* **Required action**
Find the lines in the records below that contain "post", and report each of them.

(Stored data)
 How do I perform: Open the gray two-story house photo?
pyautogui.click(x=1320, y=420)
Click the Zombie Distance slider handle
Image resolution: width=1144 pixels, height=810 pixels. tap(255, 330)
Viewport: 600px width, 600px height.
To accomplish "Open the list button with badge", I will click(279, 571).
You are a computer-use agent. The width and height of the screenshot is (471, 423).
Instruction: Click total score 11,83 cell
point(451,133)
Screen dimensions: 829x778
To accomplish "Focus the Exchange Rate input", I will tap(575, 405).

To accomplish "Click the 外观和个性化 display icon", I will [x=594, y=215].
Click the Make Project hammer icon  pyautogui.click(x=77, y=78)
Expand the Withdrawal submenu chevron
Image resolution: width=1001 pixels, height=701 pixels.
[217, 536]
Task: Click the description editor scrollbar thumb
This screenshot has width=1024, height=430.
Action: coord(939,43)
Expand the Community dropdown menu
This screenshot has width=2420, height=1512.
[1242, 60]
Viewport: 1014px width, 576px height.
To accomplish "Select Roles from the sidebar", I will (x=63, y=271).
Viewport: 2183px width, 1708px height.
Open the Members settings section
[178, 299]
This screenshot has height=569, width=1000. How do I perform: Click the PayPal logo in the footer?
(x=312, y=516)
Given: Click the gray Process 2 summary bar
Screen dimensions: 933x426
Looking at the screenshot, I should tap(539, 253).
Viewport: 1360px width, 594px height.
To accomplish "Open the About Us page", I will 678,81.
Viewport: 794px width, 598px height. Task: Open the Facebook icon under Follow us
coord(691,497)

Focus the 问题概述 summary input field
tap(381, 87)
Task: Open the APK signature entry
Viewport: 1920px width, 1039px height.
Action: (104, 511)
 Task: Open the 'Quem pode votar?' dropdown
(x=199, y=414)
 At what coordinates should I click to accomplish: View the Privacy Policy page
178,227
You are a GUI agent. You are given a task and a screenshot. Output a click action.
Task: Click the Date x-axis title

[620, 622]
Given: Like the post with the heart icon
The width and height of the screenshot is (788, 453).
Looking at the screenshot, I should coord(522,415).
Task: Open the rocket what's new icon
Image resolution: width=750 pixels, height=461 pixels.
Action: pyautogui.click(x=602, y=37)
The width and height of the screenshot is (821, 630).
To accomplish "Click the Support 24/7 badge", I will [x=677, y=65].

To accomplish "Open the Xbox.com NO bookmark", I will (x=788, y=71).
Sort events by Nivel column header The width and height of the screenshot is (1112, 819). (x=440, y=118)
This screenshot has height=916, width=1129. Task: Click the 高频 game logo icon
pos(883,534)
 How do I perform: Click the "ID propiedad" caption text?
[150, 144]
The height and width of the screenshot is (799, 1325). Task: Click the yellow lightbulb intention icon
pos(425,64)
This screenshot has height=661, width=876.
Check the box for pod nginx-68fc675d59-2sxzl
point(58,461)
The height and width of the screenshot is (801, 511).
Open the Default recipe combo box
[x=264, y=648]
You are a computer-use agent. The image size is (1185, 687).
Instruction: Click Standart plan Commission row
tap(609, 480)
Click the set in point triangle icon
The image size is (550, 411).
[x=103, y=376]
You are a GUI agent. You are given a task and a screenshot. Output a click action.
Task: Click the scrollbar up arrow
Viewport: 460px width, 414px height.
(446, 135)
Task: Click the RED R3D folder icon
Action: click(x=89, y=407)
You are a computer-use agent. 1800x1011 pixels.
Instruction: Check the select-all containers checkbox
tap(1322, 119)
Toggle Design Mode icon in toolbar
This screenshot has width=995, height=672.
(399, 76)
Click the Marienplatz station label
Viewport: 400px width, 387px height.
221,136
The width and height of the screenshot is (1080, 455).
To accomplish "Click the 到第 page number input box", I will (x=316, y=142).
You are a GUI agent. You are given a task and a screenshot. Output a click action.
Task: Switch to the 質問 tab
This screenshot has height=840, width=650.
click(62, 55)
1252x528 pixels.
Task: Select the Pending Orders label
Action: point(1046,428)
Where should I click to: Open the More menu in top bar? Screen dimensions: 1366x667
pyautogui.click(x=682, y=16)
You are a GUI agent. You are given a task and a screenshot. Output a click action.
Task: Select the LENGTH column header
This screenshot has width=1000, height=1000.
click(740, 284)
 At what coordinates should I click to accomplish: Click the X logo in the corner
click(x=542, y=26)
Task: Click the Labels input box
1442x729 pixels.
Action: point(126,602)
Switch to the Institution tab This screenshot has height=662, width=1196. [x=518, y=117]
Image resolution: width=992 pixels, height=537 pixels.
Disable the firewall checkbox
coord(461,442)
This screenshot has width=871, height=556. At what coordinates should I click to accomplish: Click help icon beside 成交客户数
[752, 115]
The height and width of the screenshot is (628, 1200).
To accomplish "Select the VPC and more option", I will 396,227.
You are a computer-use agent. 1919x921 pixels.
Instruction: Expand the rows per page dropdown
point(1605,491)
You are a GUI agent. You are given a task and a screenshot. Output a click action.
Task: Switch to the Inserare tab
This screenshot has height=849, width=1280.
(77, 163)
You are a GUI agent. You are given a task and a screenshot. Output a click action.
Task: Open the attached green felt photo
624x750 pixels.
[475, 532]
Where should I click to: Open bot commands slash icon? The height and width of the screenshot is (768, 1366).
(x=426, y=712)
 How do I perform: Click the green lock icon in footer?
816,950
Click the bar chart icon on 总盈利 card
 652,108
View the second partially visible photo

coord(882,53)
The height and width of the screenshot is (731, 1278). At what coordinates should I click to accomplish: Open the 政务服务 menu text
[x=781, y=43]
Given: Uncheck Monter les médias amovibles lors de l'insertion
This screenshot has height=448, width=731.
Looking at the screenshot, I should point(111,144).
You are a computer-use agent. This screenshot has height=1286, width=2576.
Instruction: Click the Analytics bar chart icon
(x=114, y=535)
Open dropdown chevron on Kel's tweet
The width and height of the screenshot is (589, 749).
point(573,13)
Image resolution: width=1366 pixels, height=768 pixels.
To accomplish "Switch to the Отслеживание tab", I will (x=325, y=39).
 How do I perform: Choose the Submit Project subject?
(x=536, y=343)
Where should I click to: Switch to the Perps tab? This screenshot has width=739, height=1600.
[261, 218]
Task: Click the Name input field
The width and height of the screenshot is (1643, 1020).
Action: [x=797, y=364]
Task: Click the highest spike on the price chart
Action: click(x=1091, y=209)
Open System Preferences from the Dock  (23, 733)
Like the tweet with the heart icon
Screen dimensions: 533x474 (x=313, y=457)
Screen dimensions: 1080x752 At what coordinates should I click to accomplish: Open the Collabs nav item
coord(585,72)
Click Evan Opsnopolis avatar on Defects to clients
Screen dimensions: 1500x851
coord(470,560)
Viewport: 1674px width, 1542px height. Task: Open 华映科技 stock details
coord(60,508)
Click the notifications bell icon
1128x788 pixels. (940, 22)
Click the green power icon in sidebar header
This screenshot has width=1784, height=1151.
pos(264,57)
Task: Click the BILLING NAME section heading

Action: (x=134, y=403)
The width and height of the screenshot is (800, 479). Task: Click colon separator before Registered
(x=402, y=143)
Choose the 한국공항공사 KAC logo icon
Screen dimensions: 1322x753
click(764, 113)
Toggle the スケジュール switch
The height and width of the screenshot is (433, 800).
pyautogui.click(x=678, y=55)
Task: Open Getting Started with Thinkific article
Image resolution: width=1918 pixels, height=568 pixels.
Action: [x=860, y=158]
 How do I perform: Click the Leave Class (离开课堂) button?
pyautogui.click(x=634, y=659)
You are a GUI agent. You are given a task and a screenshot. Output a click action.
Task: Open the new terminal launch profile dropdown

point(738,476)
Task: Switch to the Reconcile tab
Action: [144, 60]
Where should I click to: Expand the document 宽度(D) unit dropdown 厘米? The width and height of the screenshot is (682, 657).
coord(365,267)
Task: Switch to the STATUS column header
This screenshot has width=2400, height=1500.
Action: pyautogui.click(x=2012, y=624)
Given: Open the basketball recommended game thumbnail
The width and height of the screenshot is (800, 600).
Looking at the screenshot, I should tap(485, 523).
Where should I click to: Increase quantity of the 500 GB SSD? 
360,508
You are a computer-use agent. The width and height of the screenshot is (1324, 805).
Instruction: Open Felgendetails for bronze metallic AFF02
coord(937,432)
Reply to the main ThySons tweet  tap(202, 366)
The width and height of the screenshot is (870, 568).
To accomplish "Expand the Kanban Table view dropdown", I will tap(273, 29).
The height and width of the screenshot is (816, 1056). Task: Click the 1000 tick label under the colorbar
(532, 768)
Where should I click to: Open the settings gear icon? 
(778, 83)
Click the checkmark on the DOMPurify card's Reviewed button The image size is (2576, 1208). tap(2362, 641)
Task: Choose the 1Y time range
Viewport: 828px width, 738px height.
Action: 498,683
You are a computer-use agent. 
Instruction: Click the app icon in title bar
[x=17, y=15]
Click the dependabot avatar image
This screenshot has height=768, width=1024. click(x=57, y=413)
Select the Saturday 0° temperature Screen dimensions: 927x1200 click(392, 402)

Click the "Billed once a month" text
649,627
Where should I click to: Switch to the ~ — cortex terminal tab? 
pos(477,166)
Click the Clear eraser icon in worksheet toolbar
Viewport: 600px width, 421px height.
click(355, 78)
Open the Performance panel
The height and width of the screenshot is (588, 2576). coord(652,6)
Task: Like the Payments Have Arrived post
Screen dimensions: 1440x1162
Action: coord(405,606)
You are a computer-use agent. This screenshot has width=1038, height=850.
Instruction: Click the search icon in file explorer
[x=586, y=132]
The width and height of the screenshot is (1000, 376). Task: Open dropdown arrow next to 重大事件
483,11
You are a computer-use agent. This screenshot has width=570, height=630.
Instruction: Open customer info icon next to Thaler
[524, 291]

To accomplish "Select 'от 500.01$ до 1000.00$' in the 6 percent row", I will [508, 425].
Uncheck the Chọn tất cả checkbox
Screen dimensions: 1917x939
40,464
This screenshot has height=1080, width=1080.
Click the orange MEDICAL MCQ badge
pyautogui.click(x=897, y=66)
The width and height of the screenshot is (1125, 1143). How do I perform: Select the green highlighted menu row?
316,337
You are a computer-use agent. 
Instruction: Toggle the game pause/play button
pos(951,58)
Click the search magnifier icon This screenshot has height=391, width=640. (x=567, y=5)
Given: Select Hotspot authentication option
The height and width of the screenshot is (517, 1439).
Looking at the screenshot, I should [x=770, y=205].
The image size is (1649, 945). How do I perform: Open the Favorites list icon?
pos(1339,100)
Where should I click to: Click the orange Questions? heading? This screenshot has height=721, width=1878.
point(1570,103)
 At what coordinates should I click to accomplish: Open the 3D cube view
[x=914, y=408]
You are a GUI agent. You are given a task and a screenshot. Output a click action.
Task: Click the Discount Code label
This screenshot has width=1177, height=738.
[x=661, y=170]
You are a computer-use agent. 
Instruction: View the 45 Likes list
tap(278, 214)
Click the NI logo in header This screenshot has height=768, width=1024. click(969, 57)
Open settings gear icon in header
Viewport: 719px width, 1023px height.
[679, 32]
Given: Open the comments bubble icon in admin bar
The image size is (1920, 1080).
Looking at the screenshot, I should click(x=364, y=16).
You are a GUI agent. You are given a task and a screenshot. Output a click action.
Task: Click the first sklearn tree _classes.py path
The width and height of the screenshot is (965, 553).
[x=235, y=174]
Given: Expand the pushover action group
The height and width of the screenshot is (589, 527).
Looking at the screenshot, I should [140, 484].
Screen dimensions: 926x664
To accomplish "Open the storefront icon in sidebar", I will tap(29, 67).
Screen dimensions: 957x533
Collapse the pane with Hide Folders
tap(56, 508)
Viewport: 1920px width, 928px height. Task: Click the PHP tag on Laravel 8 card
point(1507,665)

* **Output of the exercise**
Given: Like the post with the heart icon
Task: Like the Payments Have Arrived post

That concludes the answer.